Richard W. Furman, MD, FACS, a cardiothoracic surgeon from Boone, N.C., will receive the International Surgical Volunteerism Award for his long career of providing medical care to underserved patients around the world and for cofounding World Medical Mission (WMM).
After beginning his medical missionary work with a trip to India in 1977 to teach pacemaker insertion to local medical workers, that same year Dr. Furman and his brother, Lowell B. Furman, MD, FACS, a 2003 recipient of the ACS Surgical Volunteerism Award, worked with Samaritan's Purse International Relief to create WMM and fill a global medical need for short-term, volunteer assignments in low-income settings.
In its second year, WMM sent seven physicians to areas of need; in its third, it sent 18; more than 40 years later, WMM sends approximately 600 volunteer medical professionals annually to underserved areas and recently sent its 10,000th volunteer.
Throughout his time with the WMM, Dr. Furman has been active in visiting areas that require surgical or medical attention as the result of a natural disaster or war. During the Battle of Mogadishu, Somalia (also known as Blackhawk Down), he set up emergency care for wounds.
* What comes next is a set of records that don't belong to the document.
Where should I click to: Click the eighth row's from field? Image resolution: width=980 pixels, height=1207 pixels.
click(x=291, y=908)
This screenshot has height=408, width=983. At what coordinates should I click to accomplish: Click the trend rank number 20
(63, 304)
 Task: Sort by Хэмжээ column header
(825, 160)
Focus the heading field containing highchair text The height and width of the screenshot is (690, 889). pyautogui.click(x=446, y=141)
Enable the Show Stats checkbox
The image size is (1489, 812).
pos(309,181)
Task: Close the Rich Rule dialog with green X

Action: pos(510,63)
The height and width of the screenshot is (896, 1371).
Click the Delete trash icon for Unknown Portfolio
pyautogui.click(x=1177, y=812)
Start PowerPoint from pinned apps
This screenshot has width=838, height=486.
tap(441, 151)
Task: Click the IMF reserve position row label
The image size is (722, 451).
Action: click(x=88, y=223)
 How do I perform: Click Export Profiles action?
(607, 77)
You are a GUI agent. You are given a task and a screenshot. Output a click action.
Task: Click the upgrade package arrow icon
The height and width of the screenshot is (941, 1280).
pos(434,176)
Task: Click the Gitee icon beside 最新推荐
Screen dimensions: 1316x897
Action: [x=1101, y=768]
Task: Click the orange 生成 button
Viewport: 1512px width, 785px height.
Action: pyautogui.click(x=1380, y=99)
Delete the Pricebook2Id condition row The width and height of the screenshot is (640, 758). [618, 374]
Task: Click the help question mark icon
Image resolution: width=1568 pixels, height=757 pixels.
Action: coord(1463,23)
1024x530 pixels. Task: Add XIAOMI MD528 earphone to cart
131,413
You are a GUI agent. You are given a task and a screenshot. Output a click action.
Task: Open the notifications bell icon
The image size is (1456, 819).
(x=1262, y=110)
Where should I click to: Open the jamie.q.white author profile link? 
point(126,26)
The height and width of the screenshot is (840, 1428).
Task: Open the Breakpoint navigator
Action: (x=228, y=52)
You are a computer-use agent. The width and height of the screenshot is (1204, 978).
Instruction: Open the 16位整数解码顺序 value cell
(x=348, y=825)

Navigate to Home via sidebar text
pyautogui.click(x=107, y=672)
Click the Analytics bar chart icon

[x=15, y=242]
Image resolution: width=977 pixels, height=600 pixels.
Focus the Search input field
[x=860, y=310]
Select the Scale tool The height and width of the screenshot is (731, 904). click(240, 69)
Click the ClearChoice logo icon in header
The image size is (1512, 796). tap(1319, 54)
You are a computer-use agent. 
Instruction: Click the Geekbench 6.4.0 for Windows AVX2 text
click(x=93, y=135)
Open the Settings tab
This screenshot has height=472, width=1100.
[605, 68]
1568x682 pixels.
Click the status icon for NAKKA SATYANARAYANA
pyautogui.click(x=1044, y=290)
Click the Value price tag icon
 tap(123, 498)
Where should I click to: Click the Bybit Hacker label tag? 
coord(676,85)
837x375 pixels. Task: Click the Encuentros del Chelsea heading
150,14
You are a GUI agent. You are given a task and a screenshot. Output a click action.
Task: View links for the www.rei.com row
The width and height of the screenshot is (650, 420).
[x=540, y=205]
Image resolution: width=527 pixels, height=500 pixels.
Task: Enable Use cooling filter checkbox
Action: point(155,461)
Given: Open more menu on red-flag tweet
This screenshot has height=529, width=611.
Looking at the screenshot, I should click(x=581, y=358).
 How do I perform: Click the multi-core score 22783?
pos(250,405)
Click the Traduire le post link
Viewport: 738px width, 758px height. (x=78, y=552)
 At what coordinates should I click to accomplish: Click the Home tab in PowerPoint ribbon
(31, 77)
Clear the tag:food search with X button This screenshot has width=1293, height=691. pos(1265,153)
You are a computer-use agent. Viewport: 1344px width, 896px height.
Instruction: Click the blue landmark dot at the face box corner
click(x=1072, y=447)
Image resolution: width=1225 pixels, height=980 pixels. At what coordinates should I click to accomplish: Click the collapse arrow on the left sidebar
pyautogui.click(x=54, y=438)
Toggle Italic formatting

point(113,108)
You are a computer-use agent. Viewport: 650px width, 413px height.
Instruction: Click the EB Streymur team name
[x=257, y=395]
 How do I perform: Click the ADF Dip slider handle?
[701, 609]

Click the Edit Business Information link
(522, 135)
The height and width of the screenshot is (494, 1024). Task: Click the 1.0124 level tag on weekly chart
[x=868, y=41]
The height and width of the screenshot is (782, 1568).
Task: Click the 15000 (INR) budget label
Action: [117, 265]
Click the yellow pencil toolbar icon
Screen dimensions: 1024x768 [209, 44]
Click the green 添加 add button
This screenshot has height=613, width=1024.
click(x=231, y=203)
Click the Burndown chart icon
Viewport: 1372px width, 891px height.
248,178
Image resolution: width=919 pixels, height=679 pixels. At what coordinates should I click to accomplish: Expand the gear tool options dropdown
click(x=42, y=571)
He and other surgeons traveled to Kigali, Rwanda, a month after the Rwandan genocide because an entire hospital had been routed. He provided surgical care after the 2010 Haitian earthquake, 2015 Nepal earthquake, and 2016 Ecuador earthquake, and he operated in an emergency field hospital outside of Mosul, Iraq, in 2017, treating both enemy combatants and Iraqi citizens.
Dr. Furman has been a long-time advocate for sending U.S. medical aid to countries that need it most. He regularly traveled to Africa with former U.S. Sen. Bill Frist, MD, FACS (R-TN), to hospitals in low-income countries to assess their needs, which eventually led President George W. Bush to implement a program to provide more than $15 billion in aid to 15 countries.
Beyond this indirect influence, Dr. Furman has helped to secure medical resources for WMM's physicians and hospitals; in the last decade, the organization has sent more than 585 20-foot containers of equipment and supplies, valued in excess of $46 million, to these locations.
Alison Smith, MD, a general surgery resident at Tulane University, New Orleans, La., will receive the Resident Volunteerism Award for the dedication she has shown in her early career to provide medical service to the people of Haiti.
Dr. Smith has an extensive history as both a domestic and international volunteer, starting as a teenager and continuing in her time as a medical student and resident, including serving as a community volunteer in Minas de Oro, Honduras, in 2005; a medical student volunteer at Ozanam Inn Homeless Shelter, New Orleans, from 2007 to 2014; and a trauma/cardiopulmonary resuscitation volunteer in Kathmandu, Nepal, in 2014.
Among her most impactful volunteerism efforts have been in Haiti, where she first traveled in 2008 to assist in a medical clinic. Dr. Smith's efforts grew precipitously in 2010 after the massive earthquake that killed more than 100,000 people and devastated Haiti's already fragile infrastructure.
In the deadly cholera outbreak that followed the earthquake in November 2010, Dr. Smith was involved in developing and implementing a program in Jacsonville, Haiti, to help prevent the disease's spread. More than 9,000 people across the country died, but Jacsonville, which is located in the Haiti's Central Plateau and is the poorest region of the poorest country in the Western Hemisphere, had only one death.
Following these efforts, Dr. Smith and several other medical student volunteers from Tulane founded Sante Total, a not-for-profit organization with the goal of building a clinic in Jacsonville that will serve as a permanent access point to health care for the local population. With support from the Rotary Club in Ellicott City, MD, and private donors, the clinic is scheduled for completion in 2020.